Henan Polytechnic University (HPU) is a mining university in the Henan province. Established by the British Syndicate Co. Ltd., in 1909, it has now developed into a multi-disciplinary coordinated development of teaching and research university covering science, technology, management, arts, law, economics, and education.

HPU is the A-level university of undergraduate teaching assessed by the National Ministry of Education. Both Chinese and international students can enroll at the university, with the qualifications of granting doctoral, master, and bachelor.

Educator Cai Yuanpei, geologist Weng Wen-hao, and industrialist Sun Yueqi served at the board of directors as executive director, honorary president, and chairman, respectively. Zhang Zhonglu, Zhang Qinglian, Ding Guanhai, Zhang Bosheng, and many other overseas scholars and professors taught at the university.

Since the 1980s, it has established sisterhood relationship with 15 countries and more than 30 universities and research institutions in the USA, UK, France, Canada, Australia, Poland, Russia, Japan, and Korea. Since its establishment, the university has cultivated more than 13 senior specialized personnel for the country.

== Research ==
Henan Polytechnic University is one of the top 10 institutions in the world in the publication of research on coal gangue utilisation.

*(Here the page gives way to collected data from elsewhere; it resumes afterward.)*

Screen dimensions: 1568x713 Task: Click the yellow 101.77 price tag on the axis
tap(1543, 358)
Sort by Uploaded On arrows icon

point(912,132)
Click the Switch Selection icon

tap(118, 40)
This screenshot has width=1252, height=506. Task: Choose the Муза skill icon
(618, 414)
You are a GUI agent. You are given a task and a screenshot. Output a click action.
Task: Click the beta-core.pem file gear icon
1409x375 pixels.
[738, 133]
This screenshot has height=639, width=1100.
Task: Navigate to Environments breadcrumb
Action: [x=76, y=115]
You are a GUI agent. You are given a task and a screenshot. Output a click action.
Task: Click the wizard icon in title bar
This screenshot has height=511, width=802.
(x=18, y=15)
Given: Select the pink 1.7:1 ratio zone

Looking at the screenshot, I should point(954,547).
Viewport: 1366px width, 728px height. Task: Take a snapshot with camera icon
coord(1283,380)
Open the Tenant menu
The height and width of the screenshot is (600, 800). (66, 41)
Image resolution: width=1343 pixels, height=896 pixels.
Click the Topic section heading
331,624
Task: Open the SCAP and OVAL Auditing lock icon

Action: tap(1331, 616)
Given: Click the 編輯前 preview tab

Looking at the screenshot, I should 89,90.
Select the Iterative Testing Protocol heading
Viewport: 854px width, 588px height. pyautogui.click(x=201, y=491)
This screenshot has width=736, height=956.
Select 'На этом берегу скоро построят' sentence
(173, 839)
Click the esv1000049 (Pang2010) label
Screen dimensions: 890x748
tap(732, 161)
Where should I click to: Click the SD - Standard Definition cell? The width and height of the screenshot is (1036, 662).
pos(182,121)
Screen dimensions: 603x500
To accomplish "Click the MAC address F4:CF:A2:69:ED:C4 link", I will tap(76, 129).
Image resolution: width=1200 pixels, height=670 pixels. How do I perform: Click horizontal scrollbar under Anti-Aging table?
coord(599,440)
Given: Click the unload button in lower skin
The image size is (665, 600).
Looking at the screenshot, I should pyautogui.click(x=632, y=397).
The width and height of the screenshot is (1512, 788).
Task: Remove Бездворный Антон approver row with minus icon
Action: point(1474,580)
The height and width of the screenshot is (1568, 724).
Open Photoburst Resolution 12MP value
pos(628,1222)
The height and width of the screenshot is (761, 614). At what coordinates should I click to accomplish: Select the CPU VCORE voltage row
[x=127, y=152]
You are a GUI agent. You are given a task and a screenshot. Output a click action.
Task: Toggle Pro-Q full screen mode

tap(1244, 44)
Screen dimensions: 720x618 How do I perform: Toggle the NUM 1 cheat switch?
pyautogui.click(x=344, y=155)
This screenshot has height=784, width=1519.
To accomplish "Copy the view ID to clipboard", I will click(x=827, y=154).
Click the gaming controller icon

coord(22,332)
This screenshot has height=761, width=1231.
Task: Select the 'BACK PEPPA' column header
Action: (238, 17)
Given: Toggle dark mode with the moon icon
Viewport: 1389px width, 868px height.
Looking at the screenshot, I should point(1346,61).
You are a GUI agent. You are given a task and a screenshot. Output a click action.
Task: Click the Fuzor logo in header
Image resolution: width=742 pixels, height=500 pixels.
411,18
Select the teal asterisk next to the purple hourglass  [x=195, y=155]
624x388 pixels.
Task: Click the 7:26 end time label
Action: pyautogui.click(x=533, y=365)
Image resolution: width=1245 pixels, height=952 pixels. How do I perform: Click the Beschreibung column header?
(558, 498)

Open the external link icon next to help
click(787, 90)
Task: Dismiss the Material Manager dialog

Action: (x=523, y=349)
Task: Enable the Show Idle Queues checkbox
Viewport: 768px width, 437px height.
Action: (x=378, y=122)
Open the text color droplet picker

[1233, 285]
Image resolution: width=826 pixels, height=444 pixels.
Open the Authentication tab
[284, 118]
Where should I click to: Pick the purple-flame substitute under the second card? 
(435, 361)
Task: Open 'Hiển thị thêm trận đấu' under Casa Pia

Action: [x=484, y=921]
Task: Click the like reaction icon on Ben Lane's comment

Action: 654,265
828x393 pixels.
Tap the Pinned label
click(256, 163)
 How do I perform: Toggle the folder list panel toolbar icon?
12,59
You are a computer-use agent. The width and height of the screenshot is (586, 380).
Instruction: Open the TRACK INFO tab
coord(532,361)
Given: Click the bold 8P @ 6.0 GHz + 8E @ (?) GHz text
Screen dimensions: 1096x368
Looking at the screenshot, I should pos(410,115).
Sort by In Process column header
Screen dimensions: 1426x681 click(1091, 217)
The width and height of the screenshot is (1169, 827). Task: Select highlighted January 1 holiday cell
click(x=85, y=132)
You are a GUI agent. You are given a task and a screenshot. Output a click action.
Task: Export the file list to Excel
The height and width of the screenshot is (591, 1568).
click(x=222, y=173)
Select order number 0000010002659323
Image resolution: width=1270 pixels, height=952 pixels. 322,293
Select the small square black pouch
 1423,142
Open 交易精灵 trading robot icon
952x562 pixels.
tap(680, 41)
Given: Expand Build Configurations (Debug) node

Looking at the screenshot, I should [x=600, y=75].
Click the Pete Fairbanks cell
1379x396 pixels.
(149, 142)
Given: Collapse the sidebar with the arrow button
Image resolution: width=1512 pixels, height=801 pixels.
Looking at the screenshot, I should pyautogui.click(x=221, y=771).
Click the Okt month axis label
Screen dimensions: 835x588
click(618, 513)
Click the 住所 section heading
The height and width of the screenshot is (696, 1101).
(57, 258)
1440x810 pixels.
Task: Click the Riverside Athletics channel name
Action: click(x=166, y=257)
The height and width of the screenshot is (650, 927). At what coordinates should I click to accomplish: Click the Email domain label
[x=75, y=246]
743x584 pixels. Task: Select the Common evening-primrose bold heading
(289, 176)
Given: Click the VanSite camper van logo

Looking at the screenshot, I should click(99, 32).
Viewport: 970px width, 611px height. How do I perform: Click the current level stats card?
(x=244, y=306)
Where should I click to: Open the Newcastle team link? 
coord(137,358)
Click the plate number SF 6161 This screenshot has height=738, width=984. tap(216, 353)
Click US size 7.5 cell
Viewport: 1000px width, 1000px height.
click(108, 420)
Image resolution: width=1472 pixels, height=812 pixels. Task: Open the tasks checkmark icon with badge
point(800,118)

== International students ==
The dormitories for international students at the main campus are located in Jiaozuo City. There are approximately 500 international students studying at HPU. Its international students come from a multitude of countries, of which most come from Ireland, Bangladesh, Pakistan, India, Indonesia, Nepal, Sri Lanka, South Korea, Laos, Mongolia, Thailand, the US, and many African countries.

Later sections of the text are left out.